■ Stated problem ■
In the code review post below, what is the name of the test file the comment addresses?

You are viewing a plain text version of this content. The canonical link for it is here.
Posted to common-issues@hadoop.apache.org by GitBox <gi...@apache.org> on 2021/08/16 11:33:54 UTC
[GitHub] [hadoop] srinivasst commented on a change in pull request #3287: YARN-10873: Account for scheduled AM containers before deactivating node

srinivasst commented on a change in pull request #3287:
URL: https://github.com/apache/hadoop/pull/3287#discussion_r689457539



##########
File path: hadoop-yarn-project/hadoop-yarn/hadoop-yarn-server/hadoop-yarn-server-resourcemanager/src/test/java/org/apache/hadoop/yarn/server/resourcemanager/TestResourceTrackerService.java
##########
@@ -460,6 +460,64 @@ public void testGracefulDecommissionWithApp() throws Exception {
     rm.waitForState(id1, NodeState.DECOMMISSIONED);
   }
 
+  /**
+   * Test graceful decommission of node when an AM container is scheduled on a
+   * node just before it is gracefully decommissioned.

■ Data extract ■
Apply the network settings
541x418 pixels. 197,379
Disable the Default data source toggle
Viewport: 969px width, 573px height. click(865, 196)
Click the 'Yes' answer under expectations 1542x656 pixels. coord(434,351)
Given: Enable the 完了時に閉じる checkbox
==
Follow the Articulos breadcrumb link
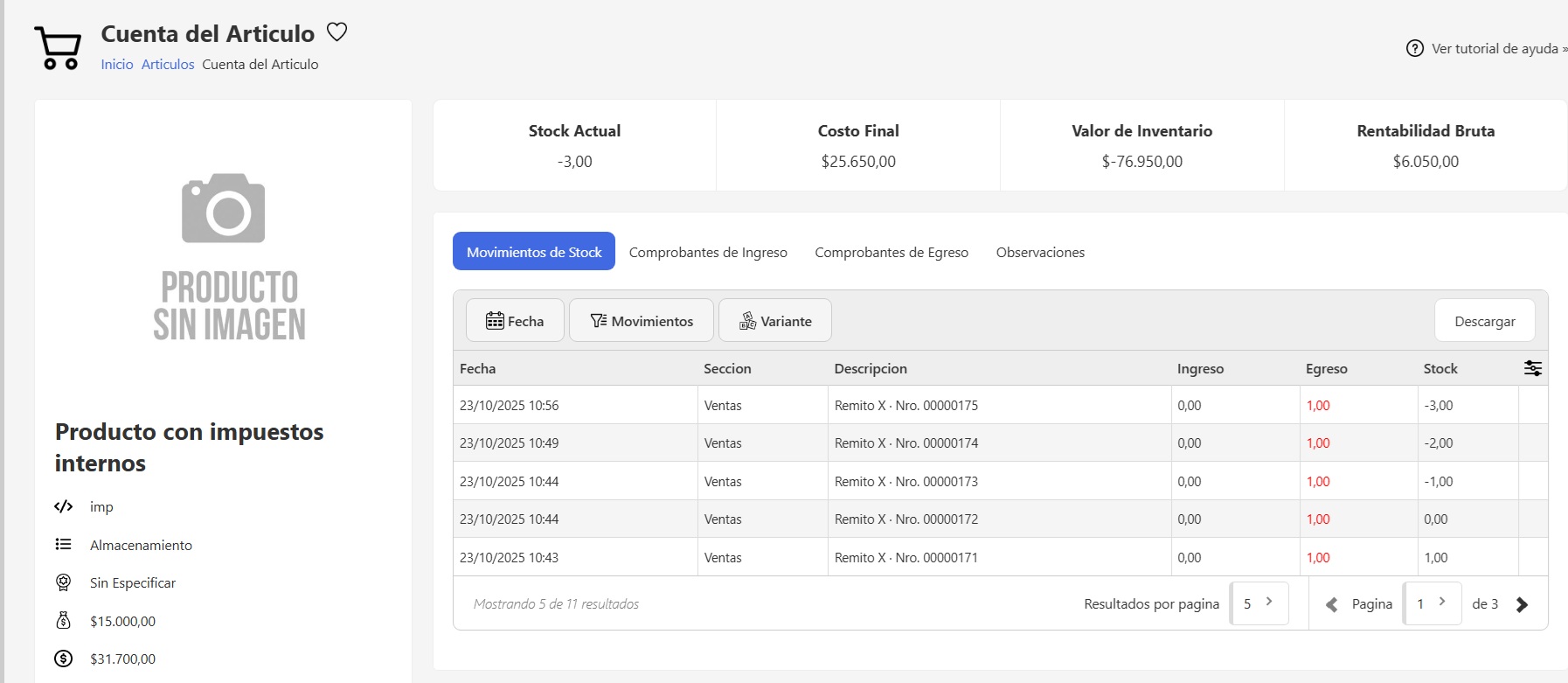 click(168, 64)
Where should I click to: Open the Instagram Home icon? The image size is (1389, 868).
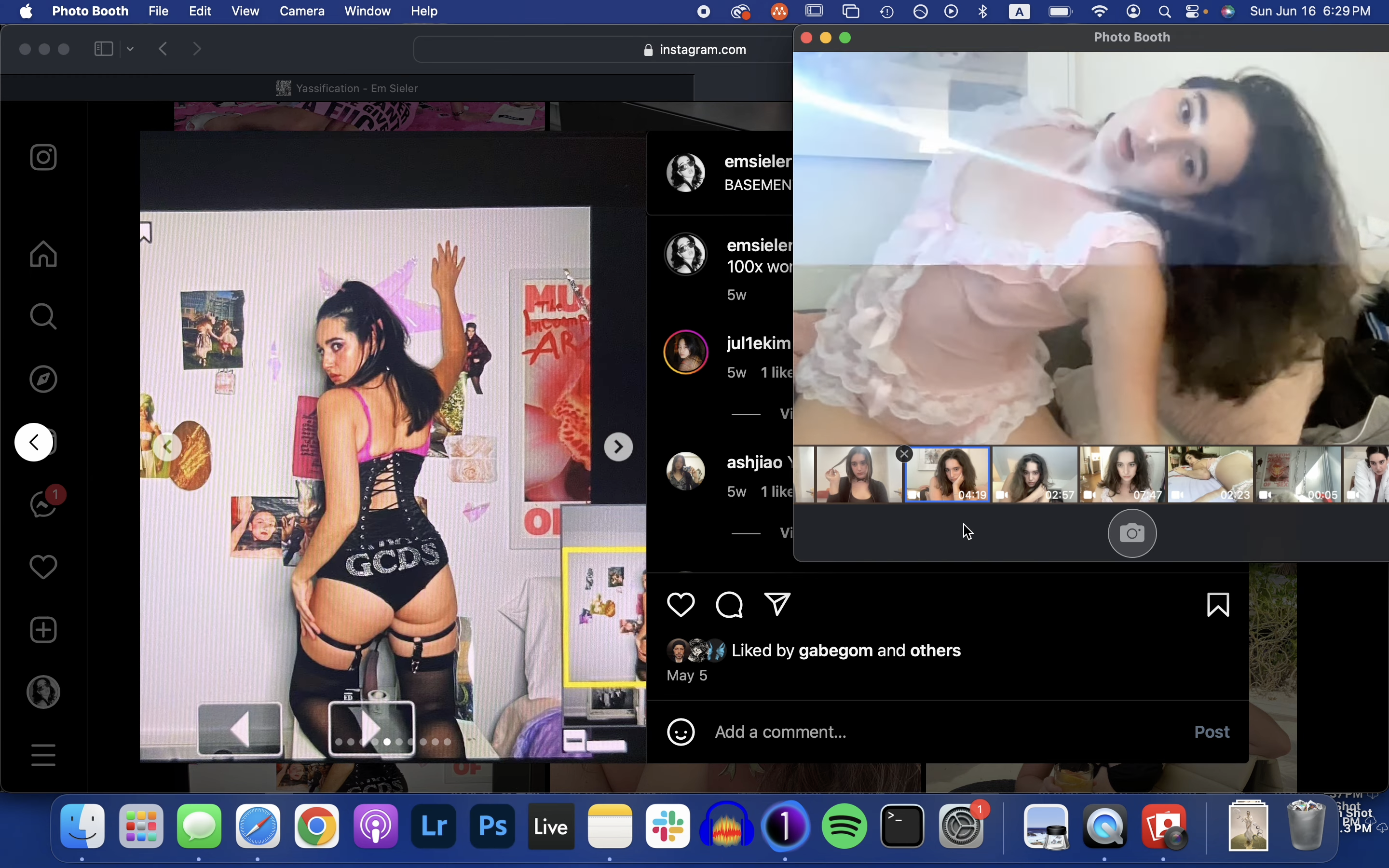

■ Expected answer ■
TestResourceTrackerService.java